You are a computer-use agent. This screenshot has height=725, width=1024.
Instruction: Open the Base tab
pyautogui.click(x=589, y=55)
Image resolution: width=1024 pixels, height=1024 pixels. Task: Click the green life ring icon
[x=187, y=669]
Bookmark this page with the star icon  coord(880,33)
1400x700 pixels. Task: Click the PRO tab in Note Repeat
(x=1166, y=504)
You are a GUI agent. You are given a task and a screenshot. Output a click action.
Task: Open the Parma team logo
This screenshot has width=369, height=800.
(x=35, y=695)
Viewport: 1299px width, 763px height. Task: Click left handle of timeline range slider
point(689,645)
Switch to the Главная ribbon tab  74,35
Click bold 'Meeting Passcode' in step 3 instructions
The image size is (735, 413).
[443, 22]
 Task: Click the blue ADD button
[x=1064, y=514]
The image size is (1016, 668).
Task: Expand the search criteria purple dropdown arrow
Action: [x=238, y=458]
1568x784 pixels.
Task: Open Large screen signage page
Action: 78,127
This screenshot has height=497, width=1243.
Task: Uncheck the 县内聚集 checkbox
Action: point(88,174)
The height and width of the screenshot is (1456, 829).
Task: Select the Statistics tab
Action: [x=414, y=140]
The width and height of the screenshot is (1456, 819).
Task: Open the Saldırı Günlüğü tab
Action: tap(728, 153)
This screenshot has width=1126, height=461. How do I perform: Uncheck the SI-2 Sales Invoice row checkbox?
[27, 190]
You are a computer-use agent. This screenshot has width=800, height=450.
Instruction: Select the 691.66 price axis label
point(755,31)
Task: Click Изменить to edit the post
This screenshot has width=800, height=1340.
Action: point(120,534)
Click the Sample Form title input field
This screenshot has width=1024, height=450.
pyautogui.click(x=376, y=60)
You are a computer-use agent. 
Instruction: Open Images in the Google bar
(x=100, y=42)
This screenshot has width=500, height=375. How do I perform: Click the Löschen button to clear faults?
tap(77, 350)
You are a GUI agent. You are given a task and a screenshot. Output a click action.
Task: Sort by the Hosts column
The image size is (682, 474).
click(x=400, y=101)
────────────────
**What you should do:** Among the lines of the data, identify those with the word "computer". Copy each of them.

**Reply:**
You are a computer-use agent. This screenshot has height=725, width=1024.
You are a computer-use agent. This screenshot has width=800, height=450.
You are a computer-use agent. 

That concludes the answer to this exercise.